▶ _Page excerpt_
● ● ●

I am setting up a canvas and then drawing an image into that canvas, followed by calling canvas.toBlob(function(blob)...), but I am finding the blob argument inside the toBlob is sometimes null.
Why would this be? Should I be waiting for something after drawImage or something (even though in the snippet - you can see I wait for the image to be loaded before proceeding)?
//--------------------------------------------------
function doImageFileInsert(fileinput) {
var newImg = document.createElement('img');
var img = fileinput.files[0];
let reader = new FileReader();
reader.onload = (e) => {
let base64 = e.target.result;
newImg.src = base64;
doTest(newImg);
};
reader.readAsDataURL(img);
fileinput.value = ''; // reset ready for another file
}
//--------------------------------------------------
function doTest(imgElem) {
console.log('doTest');
var canvas = document.createElement("canvas");
var w = imgElem.width;
var h = imgElem.height;
canvas.width = w;
canvas.height = h;
var ctx = canvas.getContext("2d");
ctx.clearRect(0, 0, canvas.width, canvas.height);
ctx.drawImage(imgElem, 0, 0, w, h);
canvas.toBlob(function(blob) {
if (blob) {
console.log('blob is good');
} else {
console.log('blob is null');
alert('blob is null');
}
}, 'image/jpeg', 0.9);
}
canvas, div {
border:solid 1px grey;
padding:10px;
margin:5px;
border-radius:9px;
}
img {
width:100%;
height:auto;
}
<input type='file' value='Add' onChange='doImageFileInsert(this)'>
Also available at https://jsfiddle.net/Abeeee/rtwcge5h/24/.
If you add images via the Choose-File button enough times then you get the problem (alert('blob is null')).
There are only a few reasons why toBlob would produce null:
A bug in the browser's encoder (never seen it myself).
A canvas whose area is bigger than the maximum supported by the UA.
A canvas whose width or height is 0.
Since you are not waiting for the image to load, its width and height properties are still 0, and you fall in the third bullet above since you do set the canvas's size to these.
So to fix your error, wait for the image has loaded before doing anything with it.
Also, note that you should almost never use FileReader.readAsDataURL(), and certainly not to display media files from a Blob, instead generate a blob:// URI from these Blobs using URL.createObjectURL().

● ● ●

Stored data
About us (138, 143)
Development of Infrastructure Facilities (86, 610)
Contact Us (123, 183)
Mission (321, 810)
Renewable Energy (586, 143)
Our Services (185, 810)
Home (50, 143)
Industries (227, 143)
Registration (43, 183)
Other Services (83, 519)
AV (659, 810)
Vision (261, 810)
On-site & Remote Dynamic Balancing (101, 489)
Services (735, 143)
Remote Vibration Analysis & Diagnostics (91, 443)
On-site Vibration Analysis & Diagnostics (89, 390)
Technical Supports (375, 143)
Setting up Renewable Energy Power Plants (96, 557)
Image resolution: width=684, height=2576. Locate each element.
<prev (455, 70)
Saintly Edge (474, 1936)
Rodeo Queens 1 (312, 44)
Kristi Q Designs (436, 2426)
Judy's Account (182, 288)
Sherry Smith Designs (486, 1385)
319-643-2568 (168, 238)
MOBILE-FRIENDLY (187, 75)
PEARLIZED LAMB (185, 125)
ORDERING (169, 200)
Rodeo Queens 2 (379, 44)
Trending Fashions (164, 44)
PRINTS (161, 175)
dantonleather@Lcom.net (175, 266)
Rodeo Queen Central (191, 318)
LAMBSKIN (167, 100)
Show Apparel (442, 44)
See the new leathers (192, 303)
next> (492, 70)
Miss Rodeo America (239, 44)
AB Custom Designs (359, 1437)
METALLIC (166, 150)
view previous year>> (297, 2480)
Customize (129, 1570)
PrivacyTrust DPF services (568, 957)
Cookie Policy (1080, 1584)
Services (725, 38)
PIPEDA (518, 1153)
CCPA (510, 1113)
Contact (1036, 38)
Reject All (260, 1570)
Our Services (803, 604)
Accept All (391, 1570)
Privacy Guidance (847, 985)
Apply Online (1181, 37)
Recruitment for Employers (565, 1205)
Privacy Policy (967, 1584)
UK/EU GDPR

● ● ●

▶ _Required tasks_
[a] In the discussion of canvas.toBlob returning null, which of the listed causes does the asker's code run into?
[b] Write the next part of the discussion of canvas.toBlob returning null, starting after its final sentence.

▶ _Results by task_
[a] The canvas has a width or height of 0, because the image has not finished loading when its size is read.

[b]
But in your case, you can even use the better createImageBitmap API which will take care of loading the image in your Blob and will generate a memory friendly ImageBitmap object which is ready to be drawn by the GPU without any more computation.
Only Safari hasn't implemented the basics of this API yet, but they should soon (it's exposed behind flags, and unflagged in TP version), and I wrote a polyfill you can use to fix the holes in various implementations.
const input = document.querySelector("input");
input.oninput = async (evt) => {
const img = await createImageBitmap(input.files[0]);
const canvas = document.createElement("canvas");
canvas.width = img.width;
canvas.height = img.height;
const ctx = canvas.getContext("2d");
ctx.drawImage(img, 0, 0);
// I hope you'll do something more here,
// reencoding an iamge to JPEG through the Canvas API is a bad idea
// Canvas encoders aim at speed, not quality
canvas.toBlob( (blob) => {
console.log( blob );
}, "image/jpeg", 0.9 );
};
<!-- createImageBitmap polyfill for Safari -->
<script src="https://cdn.jsdelivr.net/gh/Kaiido/createImageBitmap/dist/createImageBitmap.js"></script>
<input type="file" accept="image/*">
Okay, it looks like it was the caller to the canvas work that was the problem - and indeed the image had not been loaded fully by the time the drawImage (probably) was run.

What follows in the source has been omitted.